Brief A:
Answer these questions using the passage on Goethe and love below.
(i) What was for Homer the element that raises poems above everyday reality?
(ii) Whose writings get the credit for showing that love is the fundamental trait of Goethe's poetry and thought?
(iii) Which three aspects lacking in men does Goethe seek in women?
Brief B: Reproduce the part of the passage on Goethe and love below that starts at "While the character" and ends at "into the universe.".
Brief C:
Decide whether each statement agrees with the passage on Goethe and love below. Answer yes or no, and quote the words that decide it.
(i) The ideas of Christianity played a role for Klopstock.
(ii) Reality was enough to satisfy Goethe's spirit.
(iii) Goethe's view of love merges into a Spinozistic love of the world.

Excerpted passage:

------

19. “Goethe and Love” and “Goethe's Dramas”

From A. Z.

What the pagan belief in the gods was for Homer, what the ideas of Christianity were for Klopstock: an element through which their poems rise above an ordinary image of everyday reality and appear imbued with an ideal world, is for Goethe his conception of love in the broadest sense.

The chapter “Goethe and Love”1 has already been dealt with in many ways; the merit of having shown that for Goethe love is not one characteristic of his being among others, but the fundamental trait of his entire poetry and thought, that it is his religion, that all his creations only receive the right appreciation when they are viewed from this point of view, is due to the writings of Schröer mentioned at the beginning.

While the character of Goethe's view of love naturally manifests itself above all in his relationships with the world of women, it merges more and more into that Spinozistic love of the world in which the individual forgets himself and finds his bliss in merging into the universe.

There is nothing easier than to cast Goethe's relationships with women in a false light. After all, it must particularly worry the world of women when one hears that Goethe loved passionately ten times in his life. But if one considers the essence of all these love affairs, one is soon rebuked of any accusation. There can be no question of a frivolous view of love that degrades women in Goethe's work. He seeks in women those aspects of the human spirit that are lacking in men: natural grace, perpetual freshness and childlikeness. For him, this is the "divine in woman", the "eternal feminine", to which he looks up adoringly and is absorbed in this adoration of the beloved being, forgetting his own self. In his imagination, the beloved is transfigured into a dream being, which of course only lives within him and goes far beyond reality. The latter was not enough to satisfy his powerful spirit. He sought a deepening of all sensations, exciting experiences that engaged the whole person. He had to create for himself what reality lacked. A love affair first had to take the form of poetic fiction in order to heap happiness and pain on the bosom of all mankind. Poetry and truth merge into one for him at such moments, love casts a poetic spell over the factual, he lives himself into an ideal situation, into a poetic dream and - a poetic creation naturally arises in his mind.

------

Dataset section:
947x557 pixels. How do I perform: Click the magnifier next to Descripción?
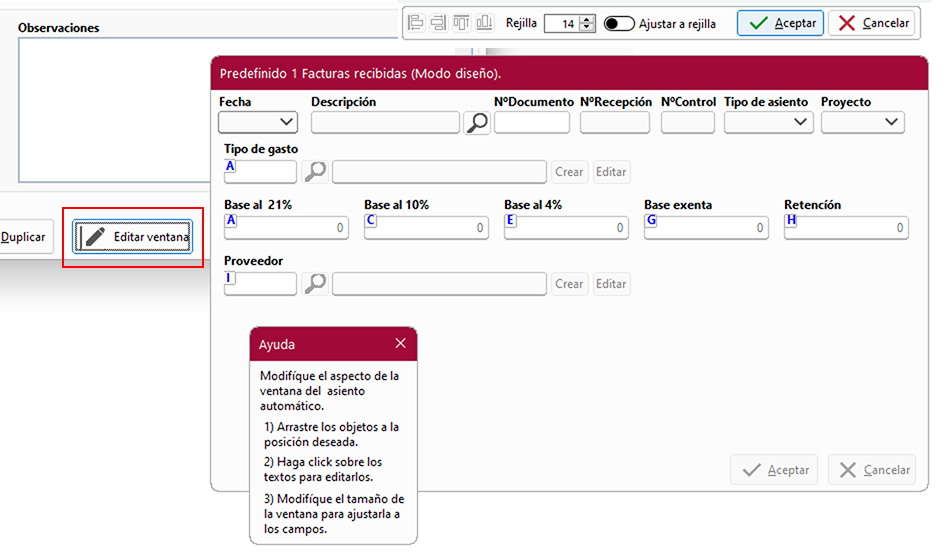[x=477, y=123]
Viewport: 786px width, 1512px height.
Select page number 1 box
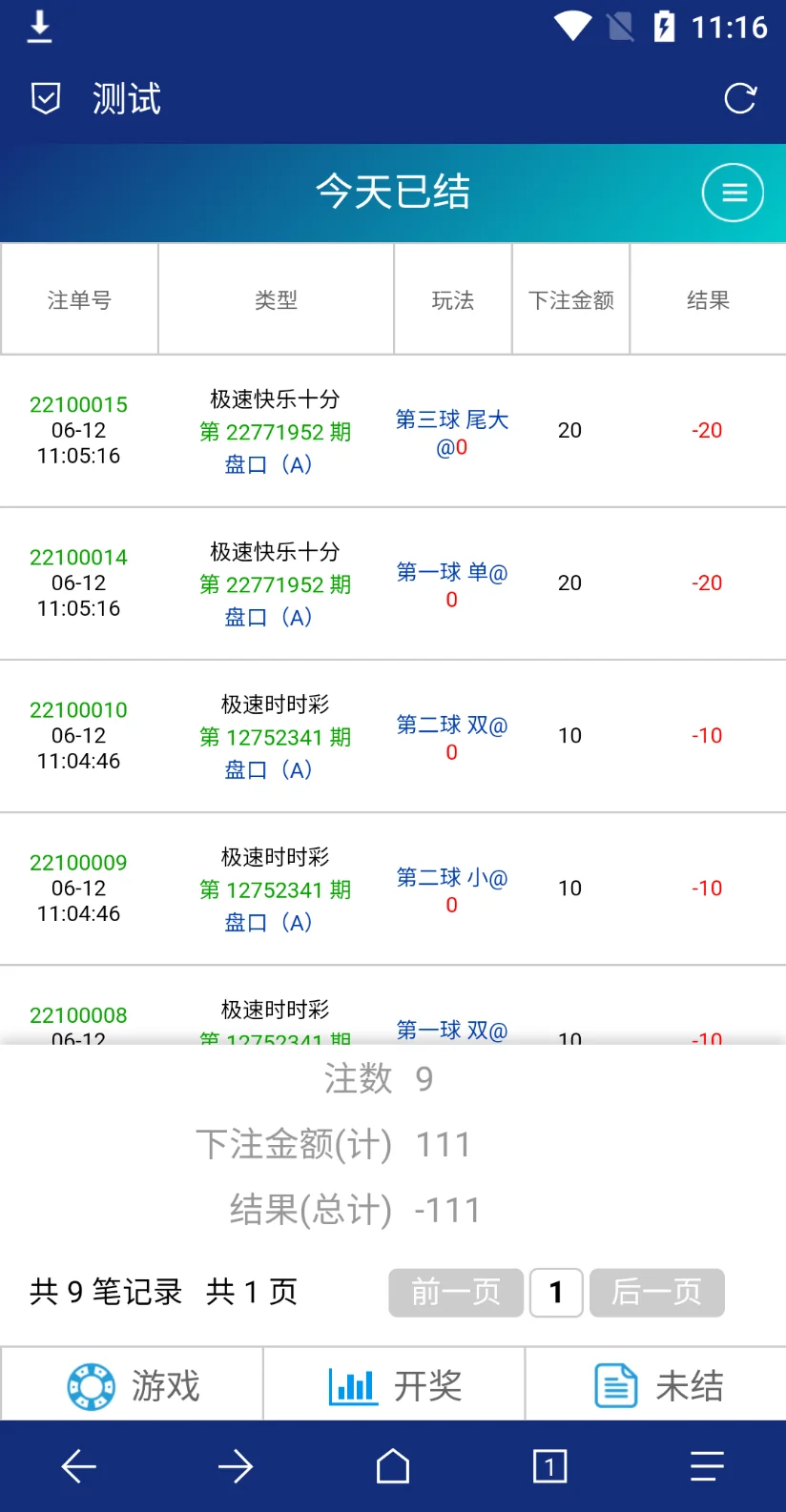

------

Full response A:
(i) The pagan belief in the gods.
(ii) The writings of Schröer.
(iii) Natural grace, perpetual freshness and childlikeness.

Full response B:
While the character of Goethe's view of love naturally manifests itself above all in his relationships with the world of women, it merges more and more into that Spinozistic love of the world in which the individual forgets himself and finds his bliss in merging into the universe.

Full response C:
(i) Yes: "what the ideas of Christianity were for Klopstock"
(ii) No: "The latter was not enough to satisfy his powerful spirit."
(iii) Yes: "it merges more and more into that Spinozistic love of the world"